Supreme Victory: High Court Thwarts Religious Right Scheme to Require State Funding for Religion

By Boston, Rob | Church & State, April 2004 | Go to article overview

Supreme Victory: High Court Thwarts Religious Right Scheme to Require State Funding for Religion


Boston, Rob, Church & State


Religious Right legal strategist Jay Sekulow called it "one of the MOST IMPORTANT RELIGION CASES OF OUR TIME to go before the Supreme Court of the United States!"

The case that got Sekulow so excited was a dispute from Washington State known as Locke v. Davey. When the Supreme Court announced last year that it would hear the case, Sekulow, chief attorney for TV preacher Pat Robertson's American Center for Law and Justice (ACLJ), got so excited he couldn't refrain from writing to his donors in capital letters.

Sekulow pleaded for funds to support the legal effort in an Aug. 15, 2003, e-mail appeal.

"The outcome of this case will make an impact on virtually EVERY religious liberty issue we are involved with!" he wrote. "RELIGIOUS FREEDOM WILL BE PROTECTED LIKE NEVER BEFORE !"

Sekulow noted that "opponents of faith"--including Americans United for Separation of Church and State and the American Civil Liberties Union--were opposing him in the courts.

"They are determined to DEFEND the anti-faith policies of public institutions across the country!" he bellowed.

Readers of Sekulow's missive could be forgiven for assuming that the very fate of religious freedom in America hung in the balance. In fact, the reality of the Davey case was quite different: It was an effort to force Washington State to pay for the pastoral degree of a young Bible college student named Joshua Davey. According to Sekulow's reasoning, Davey's "religious freedom" would not be secure until Washington taxpayers picked up the tab for his ministerial education.

Davey had won a scholarship from the state, but officials told him he could not use it to become a minister. Washington's Constitution, they said, erects a higher wall of church-state separation than the federal Constitution and does not allow for taxpayer-subsidized ministerial degrees.

Sensing yet another opportunity to bash the church-state wall, Sekulow and the ACLJ quickly cried discrimination and filed suit in federal court. All seemed to go well at first. A federal appeals court ruled that state officials discriminated against Davey by denying him the scholarship.
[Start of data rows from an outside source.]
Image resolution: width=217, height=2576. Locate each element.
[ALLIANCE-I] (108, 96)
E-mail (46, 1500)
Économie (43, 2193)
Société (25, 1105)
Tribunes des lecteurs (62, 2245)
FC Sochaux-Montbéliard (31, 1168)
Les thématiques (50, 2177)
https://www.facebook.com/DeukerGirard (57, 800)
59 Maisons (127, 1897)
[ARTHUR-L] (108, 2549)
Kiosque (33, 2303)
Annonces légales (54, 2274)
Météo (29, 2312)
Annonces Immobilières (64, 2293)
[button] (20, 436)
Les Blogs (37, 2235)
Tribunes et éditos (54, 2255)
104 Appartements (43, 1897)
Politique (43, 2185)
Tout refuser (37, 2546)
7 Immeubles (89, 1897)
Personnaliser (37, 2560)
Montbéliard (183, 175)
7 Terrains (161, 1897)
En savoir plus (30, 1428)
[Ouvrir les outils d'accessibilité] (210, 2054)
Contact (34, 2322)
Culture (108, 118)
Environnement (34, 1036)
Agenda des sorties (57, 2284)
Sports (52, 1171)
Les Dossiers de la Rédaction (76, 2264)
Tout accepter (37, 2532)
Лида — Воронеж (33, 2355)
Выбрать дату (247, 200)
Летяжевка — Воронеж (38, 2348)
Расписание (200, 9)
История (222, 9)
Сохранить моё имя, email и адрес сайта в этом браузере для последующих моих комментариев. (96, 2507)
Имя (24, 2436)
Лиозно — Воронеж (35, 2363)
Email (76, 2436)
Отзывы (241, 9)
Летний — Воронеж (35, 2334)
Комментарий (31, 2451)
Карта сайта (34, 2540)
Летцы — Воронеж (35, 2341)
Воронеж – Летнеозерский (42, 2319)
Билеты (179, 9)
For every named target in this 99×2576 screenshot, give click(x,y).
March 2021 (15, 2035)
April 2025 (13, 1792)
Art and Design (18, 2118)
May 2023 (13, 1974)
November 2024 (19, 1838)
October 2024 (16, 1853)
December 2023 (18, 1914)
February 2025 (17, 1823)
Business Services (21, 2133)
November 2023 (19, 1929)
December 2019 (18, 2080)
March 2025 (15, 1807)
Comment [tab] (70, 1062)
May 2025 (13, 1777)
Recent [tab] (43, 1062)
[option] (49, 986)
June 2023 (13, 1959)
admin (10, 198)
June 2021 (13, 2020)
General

When the U.S. Supreme Court announced it would review the matter, Sekulow wasn't the only one who got excited.

Groups that oppose church-state separation lined up to file legal briefs and promptly mailed out hyperbolic fund-raising letters highlighting their latest assault on Thomas Jefferson's church-state wall. The Bush administration jumped on the bandwagon with its own pro-Davey briefs--and later intervened in the case more directly to help shape the argument.

At the same time, groups that support the wall, including Americans United, pledged to mount a vigorous defense. The stage was set for a legal showdown of biblical proportions.

Bursting with confidence, opponents of church-state separation seemed to relish the fight. TV preacher Robertson gleefully announced that Sekulow would personally argue the case.

"Jay Sekulow has argued nearly as many cases before the Supreme Court as Thurgood Marshall," Robertson bragged on the May 29, 2003, edition of his "700 Club" program. "It's like watching Hank Aaron."

But on Feb. 25, the Religious Right's grand scheme to usher in mandatory taxpayer-funded religious education abruptly collapsed. The Supreme Court, by a lopsided 7-2 margin, ruled that states have the right to deny public support for ministerial students like Davey. The ACLJ's Hank Aaron had struck out.

The high court's ruling in Davey was surprising for many reasons. To begin with, the justices disposed of the case very quickly. Oral arguments were heard on Dec. 2, and less than three months later the decision was made public. Controversial rulings are usually held until the end of the term in June, so this indicates that Davey just wasn't controversial among the justices.